Exercise goal >> Starting at the first line of the entries below, output every line exactly, up to and including the line with "Given: Expand video".

Stored records
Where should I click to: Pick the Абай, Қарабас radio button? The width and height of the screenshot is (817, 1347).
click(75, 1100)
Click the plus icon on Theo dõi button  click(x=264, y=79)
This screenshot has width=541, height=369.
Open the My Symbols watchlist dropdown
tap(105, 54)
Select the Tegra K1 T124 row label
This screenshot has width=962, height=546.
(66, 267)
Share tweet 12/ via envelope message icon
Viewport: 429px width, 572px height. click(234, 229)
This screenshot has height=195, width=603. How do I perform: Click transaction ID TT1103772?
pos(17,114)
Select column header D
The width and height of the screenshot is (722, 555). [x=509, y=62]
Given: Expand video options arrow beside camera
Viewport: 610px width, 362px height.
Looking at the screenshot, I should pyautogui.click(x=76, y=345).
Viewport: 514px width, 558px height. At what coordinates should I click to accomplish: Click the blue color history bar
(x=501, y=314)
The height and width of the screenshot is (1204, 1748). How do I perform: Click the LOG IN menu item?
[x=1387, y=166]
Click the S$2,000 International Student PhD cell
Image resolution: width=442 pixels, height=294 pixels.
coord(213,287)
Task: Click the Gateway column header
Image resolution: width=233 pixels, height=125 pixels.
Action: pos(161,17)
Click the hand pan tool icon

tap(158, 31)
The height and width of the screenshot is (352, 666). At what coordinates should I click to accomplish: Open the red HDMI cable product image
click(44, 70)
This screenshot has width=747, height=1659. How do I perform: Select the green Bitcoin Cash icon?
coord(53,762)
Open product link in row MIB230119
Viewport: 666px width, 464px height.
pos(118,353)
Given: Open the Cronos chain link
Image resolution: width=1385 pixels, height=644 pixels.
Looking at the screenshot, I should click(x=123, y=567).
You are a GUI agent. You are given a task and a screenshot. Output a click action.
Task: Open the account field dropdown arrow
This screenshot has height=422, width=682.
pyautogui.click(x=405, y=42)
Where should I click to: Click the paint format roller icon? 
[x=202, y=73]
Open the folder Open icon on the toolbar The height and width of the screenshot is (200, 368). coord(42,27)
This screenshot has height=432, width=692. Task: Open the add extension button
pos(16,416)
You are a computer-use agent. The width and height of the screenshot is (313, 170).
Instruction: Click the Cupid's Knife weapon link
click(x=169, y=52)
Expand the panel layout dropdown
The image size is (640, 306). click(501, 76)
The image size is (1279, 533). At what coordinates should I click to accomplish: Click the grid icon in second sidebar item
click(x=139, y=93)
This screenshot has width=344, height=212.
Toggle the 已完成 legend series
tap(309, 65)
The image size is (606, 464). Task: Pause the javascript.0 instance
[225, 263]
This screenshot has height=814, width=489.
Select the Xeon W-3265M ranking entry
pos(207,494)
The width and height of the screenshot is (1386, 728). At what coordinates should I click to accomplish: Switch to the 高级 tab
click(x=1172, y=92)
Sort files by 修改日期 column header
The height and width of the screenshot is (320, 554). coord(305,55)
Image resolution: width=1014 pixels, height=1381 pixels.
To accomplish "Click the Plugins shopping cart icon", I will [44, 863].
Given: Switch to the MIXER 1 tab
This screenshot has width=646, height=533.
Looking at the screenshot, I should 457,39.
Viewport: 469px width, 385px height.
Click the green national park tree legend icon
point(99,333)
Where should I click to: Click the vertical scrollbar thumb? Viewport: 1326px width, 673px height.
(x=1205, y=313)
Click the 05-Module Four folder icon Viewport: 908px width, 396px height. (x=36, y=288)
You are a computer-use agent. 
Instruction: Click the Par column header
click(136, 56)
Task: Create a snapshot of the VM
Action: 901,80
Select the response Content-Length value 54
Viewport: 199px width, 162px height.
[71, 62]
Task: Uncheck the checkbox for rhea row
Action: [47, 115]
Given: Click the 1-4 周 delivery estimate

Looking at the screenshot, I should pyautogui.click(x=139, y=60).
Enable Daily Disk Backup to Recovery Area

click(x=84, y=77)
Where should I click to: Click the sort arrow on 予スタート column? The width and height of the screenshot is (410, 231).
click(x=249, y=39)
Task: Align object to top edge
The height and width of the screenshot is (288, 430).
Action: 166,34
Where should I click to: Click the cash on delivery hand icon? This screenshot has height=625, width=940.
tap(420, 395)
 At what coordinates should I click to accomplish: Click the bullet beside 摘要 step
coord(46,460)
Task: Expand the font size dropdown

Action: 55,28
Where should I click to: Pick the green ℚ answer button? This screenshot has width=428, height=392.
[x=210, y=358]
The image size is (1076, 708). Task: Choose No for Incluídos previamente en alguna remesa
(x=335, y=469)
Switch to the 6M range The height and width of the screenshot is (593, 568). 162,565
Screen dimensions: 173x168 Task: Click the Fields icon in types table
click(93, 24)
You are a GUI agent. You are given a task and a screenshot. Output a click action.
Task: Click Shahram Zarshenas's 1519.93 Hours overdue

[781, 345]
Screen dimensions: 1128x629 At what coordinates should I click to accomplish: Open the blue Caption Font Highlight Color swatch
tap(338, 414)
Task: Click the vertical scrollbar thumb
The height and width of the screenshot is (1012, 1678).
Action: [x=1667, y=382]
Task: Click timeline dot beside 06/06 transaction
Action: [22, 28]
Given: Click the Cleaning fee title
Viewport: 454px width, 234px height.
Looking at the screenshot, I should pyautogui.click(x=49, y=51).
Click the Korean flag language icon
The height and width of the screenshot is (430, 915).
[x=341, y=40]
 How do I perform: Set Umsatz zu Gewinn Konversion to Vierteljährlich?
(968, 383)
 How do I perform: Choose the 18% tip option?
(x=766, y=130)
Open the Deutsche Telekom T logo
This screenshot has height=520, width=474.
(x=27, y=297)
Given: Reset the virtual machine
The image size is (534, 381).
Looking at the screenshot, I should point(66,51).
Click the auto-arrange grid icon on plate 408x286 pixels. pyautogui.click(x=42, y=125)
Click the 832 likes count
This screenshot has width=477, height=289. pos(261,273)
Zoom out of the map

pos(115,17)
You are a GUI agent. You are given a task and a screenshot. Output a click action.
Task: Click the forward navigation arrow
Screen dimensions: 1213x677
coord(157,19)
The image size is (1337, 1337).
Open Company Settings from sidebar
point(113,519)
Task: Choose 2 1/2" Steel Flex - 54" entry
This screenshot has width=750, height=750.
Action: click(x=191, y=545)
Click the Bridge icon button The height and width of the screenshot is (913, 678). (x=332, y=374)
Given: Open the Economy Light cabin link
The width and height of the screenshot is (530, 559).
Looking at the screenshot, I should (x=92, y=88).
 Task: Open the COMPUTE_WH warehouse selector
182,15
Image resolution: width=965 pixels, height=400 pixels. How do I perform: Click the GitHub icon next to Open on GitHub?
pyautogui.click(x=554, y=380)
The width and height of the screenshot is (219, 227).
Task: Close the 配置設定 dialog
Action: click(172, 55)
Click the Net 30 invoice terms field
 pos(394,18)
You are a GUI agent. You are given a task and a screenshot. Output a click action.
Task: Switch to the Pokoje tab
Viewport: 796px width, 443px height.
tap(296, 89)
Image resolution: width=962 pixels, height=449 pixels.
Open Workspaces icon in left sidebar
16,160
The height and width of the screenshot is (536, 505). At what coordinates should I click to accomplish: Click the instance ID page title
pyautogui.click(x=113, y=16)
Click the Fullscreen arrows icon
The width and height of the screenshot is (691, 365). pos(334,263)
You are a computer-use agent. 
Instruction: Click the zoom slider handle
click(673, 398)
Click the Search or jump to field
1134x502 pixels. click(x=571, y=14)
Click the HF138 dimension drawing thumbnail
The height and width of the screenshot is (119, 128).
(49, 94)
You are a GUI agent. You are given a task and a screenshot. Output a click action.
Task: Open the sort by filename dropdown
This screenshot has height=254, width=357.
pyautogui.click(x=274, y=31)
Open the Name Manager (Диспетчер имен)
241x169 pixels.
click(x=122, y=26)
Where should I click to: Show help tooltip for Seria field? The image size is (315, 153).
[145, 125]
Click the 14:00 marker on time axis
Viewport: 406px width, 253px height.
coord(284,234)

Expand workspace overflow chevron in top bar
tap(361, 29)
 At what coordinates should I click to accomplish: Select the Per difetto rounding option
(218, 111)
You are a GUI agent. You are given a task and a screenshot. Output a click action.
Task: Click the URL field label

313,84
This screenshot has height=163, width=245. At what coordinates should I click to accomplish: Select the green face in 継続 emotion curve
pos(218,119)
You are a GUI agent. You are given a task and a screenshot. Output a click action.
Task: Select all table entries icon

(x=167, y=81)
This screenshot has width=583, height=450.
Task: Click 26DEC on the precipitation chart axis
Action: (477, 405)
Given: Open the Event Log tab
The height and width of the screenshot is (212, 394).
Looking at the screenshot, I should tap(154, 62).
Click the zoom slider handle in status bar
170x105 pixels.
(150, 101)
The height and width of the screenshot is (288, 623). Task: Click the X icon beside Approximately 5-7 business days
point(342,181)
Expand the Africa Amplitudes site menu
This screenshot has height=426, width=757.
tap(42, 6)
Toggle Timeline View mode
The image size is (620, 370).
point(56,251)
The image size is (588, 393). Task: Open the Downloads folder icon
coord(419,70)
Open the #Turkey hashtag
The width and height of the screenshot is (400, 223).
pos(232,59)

Output of the exercise >>
Where should I click to: Pick the Абай, Қарабас radio button? The width and height of the screenshot is (817, 1347).
click(75, 1100)
Click the plus icon on Theo dõi button  click(x=264, y=79)
This screenshot has width=541, height=369.
Open the My Symbols watchlist dropdown
tap(105, 54)
Select the Tegra K1 T124 row label
This screenshot has width=962, height=546.
(66, 267)
Share tweet 12/ via envelope message icon
Viewport: 429px width, 572px height. click(234, 229)
This screenshot has height=195, width=603. How do I perform: Click transaction ID TT1103772?
pos(17,114)
Select column header D
The width and height of the screenshot is (722, 555). [x=509, y=62]
Given: Expand video options arrow beside camera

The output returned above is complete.